I’ve made the photos above (plus others) available in a gallery now just in time for Valentine’s Day. You can get them by clicking the link in the description of each photo, or by going to the gallery “The Softness of Flowers”
This year I’ve got caught by the rain a lot while out on the mountain. The rain is bad for the photographer and gear but really good for the photographs. After waiting for almost a day for the rain to stop, I was given to see with this image of the mist rising from the pine tree forest, the mysterious landscape changing every second. It was worth it.
The most important thing in becoming a better nature photographer is understanding the fact that a photo is not “taken”, but something that is given to you. You can spend days in the wild, travelling long distances on foot, having your heavy gear ready at all times yet come back home empty handed. Days later, that special image you have been searching for is still missing because a series of factors were not met: the weather was not quite right, the light fell from the wrong side, the season was not the right one, the lens you used was not the best for a given subject, etc.

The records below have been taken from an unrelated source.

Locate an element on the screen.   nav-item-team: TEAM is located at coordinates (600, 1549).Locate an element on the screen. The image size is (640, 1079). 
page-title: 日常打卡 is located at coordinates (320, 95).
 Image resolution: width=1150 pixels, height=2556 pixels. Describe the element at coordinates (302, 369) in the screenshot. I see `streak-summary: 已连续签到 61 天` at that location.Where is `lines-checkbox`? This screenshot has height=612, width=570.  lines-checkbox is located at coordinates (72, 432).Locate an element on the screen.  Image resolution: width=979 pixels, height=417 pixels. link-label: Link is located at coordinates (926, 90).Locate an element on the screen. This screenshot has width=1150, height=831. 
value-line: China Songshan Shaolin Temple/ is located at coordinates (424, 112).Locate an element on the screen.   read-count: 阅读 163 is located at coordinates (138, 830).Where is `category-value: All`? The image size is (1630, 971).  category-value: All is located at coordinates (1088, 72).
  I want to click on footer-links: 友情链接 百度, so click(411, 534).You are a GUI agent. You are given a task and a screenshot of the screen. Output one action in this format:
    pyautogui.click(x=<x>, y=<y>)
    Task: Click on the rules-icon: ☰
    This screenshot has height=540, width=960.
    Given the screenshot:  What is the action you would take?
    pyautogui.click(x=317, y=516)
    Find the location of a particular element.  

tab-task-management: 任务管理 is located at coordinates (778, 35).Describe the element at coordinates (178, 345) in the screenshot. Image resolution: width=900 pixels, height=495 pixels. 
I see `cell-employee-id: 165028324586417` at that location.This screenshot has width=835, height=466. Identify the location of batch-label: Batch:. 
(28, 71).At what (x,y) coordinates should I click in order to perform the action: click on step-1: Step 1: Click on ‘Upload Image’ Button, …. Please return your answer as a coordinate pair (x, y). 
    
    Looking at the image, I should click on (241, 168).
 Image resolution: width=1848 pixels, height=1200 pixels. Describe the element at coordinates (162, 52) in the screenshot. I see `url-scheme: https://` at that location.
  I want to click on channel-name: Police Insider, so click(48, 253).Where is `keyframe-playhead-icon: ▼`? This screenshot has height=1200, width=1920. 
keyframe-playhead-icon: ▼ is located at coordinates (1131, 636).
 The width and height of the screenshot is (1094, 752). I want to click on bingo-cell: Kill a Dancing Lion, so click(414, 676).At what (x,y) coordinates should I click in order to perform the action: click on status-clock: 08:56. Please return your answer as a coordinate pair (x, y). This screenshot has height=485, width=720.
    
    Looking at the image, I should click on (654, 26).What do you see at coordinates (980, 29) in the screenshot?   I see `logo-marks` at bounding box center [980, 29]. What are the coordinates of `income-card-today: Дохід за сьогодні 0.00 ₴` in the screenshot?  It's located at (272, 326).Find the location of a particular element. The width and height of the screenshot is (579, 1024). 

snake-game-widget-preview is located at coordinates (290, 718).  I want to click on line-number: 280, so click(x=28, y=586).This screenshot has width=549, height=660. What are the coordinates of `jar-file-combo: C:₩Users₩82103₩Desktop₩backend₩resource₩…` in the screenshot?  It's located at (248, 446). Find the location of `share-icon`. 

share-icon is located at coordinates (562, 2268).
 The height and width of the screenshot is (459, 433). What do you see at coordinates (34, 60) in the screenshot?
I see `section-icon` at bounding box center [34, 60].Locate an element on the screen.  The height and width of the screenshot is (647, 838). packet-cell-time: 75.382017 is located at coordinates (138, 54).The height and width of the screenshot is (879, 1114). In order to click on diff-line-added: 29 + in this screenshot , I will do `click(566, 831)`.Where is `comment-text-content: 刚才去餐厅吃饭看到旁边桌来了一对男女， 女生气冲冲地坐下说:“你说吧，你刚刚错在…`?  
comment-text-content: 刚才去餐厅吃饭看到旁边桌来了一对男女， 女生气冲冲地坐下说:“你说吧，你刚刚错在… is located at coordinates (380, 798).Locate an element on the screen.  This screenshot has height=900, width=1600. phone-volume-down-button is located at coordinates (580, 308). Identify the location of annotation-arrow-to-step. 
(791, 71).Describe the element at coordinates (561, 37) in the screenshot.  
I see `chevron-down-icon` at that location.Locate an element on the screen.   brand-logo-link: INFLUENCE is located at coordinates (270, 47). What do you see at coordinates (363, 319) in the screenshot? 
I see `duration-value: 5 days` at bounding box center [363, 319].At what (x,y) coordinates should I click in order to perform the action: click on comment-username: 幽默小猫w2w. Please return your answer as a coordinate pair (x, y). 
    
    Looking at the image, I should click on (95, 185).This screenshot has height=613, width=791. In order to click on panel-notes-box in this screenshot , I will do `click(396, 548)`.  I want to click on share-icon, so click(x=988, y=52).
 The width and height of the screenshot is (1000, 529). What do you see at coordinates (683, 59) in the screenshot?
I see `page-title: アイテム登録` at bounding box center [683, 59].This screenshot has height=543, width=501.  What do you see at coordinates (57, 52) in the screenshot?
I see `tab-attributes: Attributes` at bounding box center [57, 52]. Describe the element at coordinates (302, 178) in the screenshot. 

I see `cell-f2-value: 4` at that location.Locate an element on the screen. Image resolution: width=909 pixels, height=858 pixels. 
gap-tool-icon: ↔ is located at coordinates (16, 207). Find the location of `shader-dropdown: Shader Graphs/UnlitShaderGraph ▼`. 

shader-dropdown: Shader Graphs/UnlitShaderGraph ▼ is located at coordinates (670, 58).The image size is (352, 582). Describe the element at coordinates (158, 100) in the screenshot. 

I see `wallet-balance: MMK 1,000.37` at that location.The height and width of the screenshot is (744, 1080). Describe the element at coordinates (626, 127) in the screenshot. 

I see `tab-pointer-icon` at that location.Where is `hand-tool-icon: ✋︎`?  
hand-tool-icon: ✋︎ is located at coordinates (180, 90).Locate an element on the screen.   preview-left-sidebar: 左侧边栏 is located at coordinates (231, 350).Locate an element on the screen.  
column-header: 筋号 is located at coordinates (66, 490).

But sometimes, everything falls right into place and all the conditions are met. You are given a great moment in time, a spectacular view with just the right conditions to highlight the beauty of nature.
It was the case with the image above, an image that received a lot of praise. I planned this trip months before and waited for the autumn season. When the conditions were right, I started my long journey towards the mountains. It was a cold November day and as reached the mountain’s base it started raining. It didn’t last for long so I was able to start climbing. The slopes were really steep so I had to stop often to catch my breath. On one of these stops I was given a spectacular view: a ray of light poke trough the clouds and fell right onto the birch forest at the bottom of the mountain. I already had my tele lens fitted on my camera, there was plenty of light for a fast shutter speed and given the years of experience, I framed this shot almost automatically making use of all the elements I had. Everything fell into place. I love how the light highlights the color of the birch forest and also the side of the cliffs, giving depth to the photo. I also love how the trees appear so small compared to the mountain, and give a sense of the true size of the cliffs. The beautiful mountain landscape, the autumn colors, the special light, all contribute to this shot and make it a fantasy fairy tale autumn mountain landscape. It has that fantasy atmosphere I search for in an image.
A great image is a matter of being at the right time in the right place, and have nature give you the perfect conditions for it.